Privacy Report from Ad:Tech

Ad:Tech San Francisco, one of the largest conferences on new advertising technologies, is this week. It's a great conference to learn about how companies are using personal information.

I saw several trends that have serious privacy implications:

First, as one might expect, there is a lot of attention focused on personal data verification services. Data verification is crucial to e-commerce, and is routinely used in credit card transactions. My concern is that these technologies are becoming very inexpensive, and could be used regularly to enhance or append data when one registers on a website. As a result, fudging personal information in order to protect privacy may not work anymore.

Second, there was a neuromarketing company there. These outfits measure brain waves in order to determine whether individuals respond to marketing. Of course, individuals are free to volunteer for such measurement. But the salesperson explained to me that technology acts like a super lie detector. The company can detect how an individual reacts to certain information, such as a picture of a crime scene, and determine whether the individual recognizes the scene! Will this technology be used by employers and law enforcement?

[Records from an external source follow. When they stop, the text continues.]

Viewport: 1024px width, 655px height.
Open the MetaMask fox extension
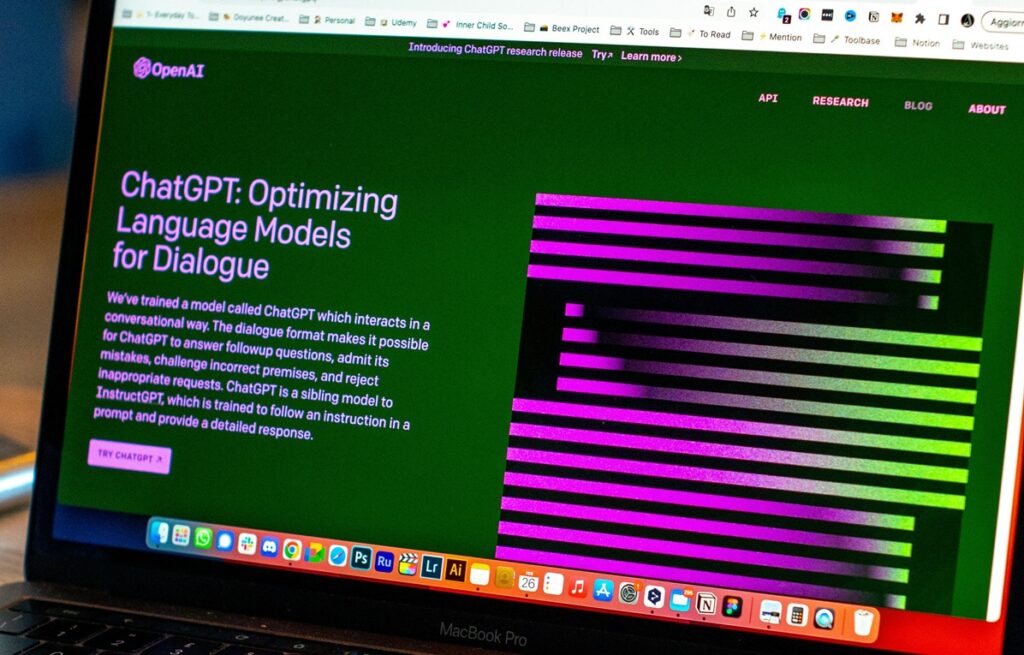tap(897, 18)
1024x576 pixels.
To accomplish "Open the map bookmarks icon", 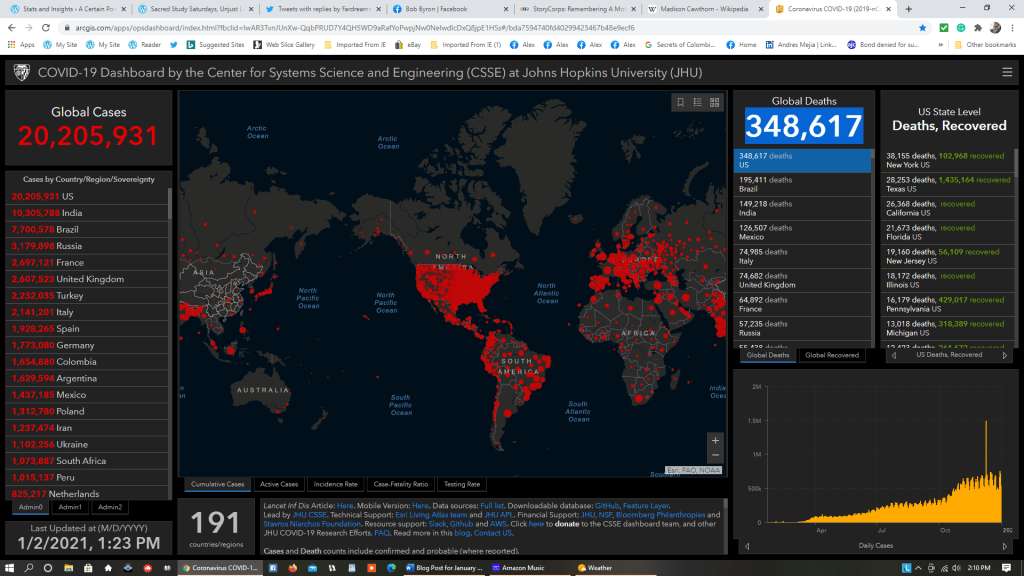I will 680,102.
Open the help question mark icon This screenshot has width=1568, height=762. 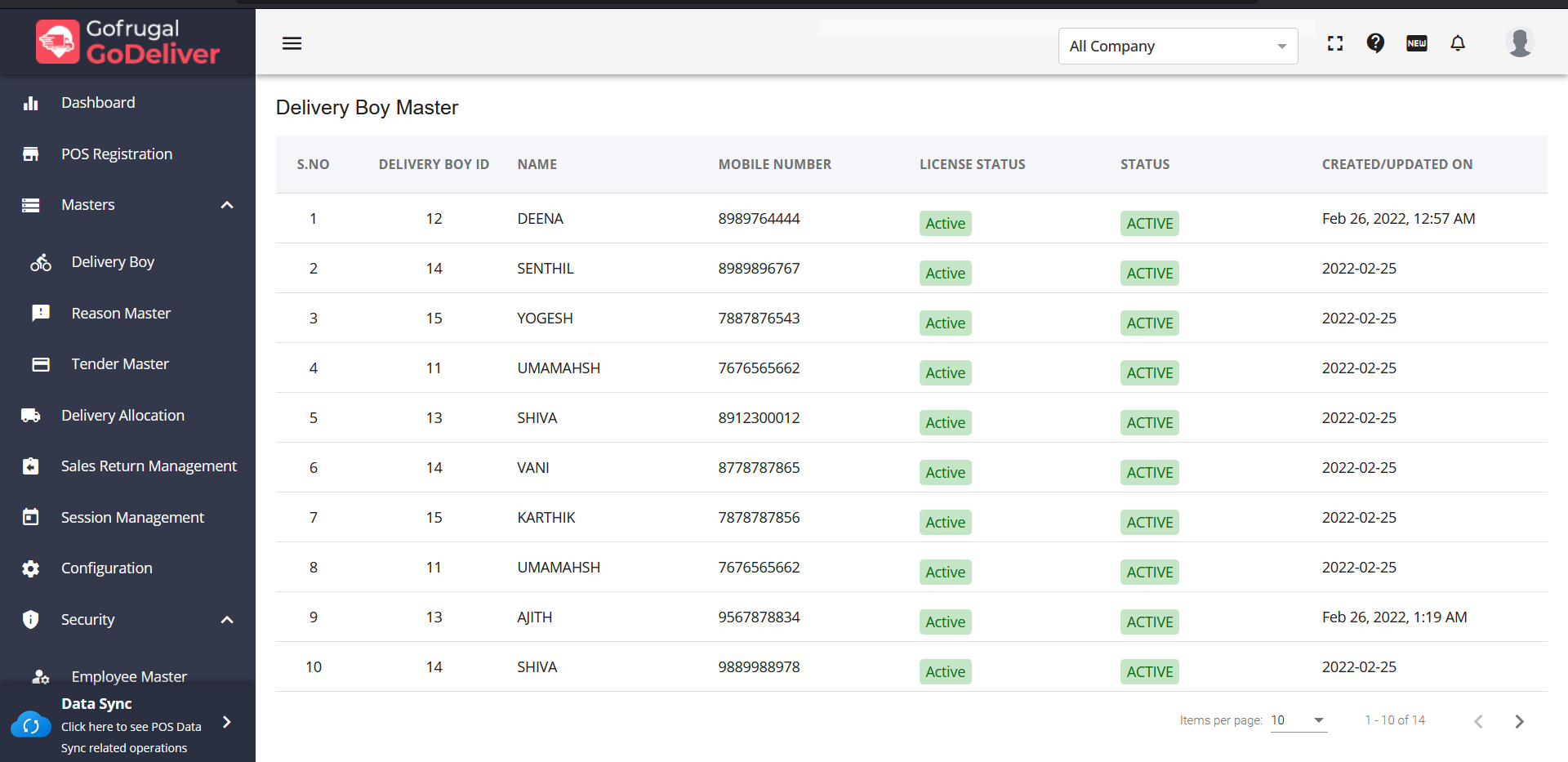(x=1375, y=43)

Third, several mobile marketing companies had prominent displays. Mobile marketing is risky from a privacy perspective because it encourages individuals to give out their wireless phone numbers. These numbers can be collected, used for telemarketing, and for wireless 411 databases. Several database companies already claim to have tens of millions of wireless phone numbers linked to individuals' identities.

Fourth, the good news is that there is continued attention to search engine marketing. Search engine marketing can be performed without any personal information, however, personalized marketing will depend on at least clickstream data.

Finally, I also encountered a company that writes articles for clients, and places them as real news articles in newspapers and websites.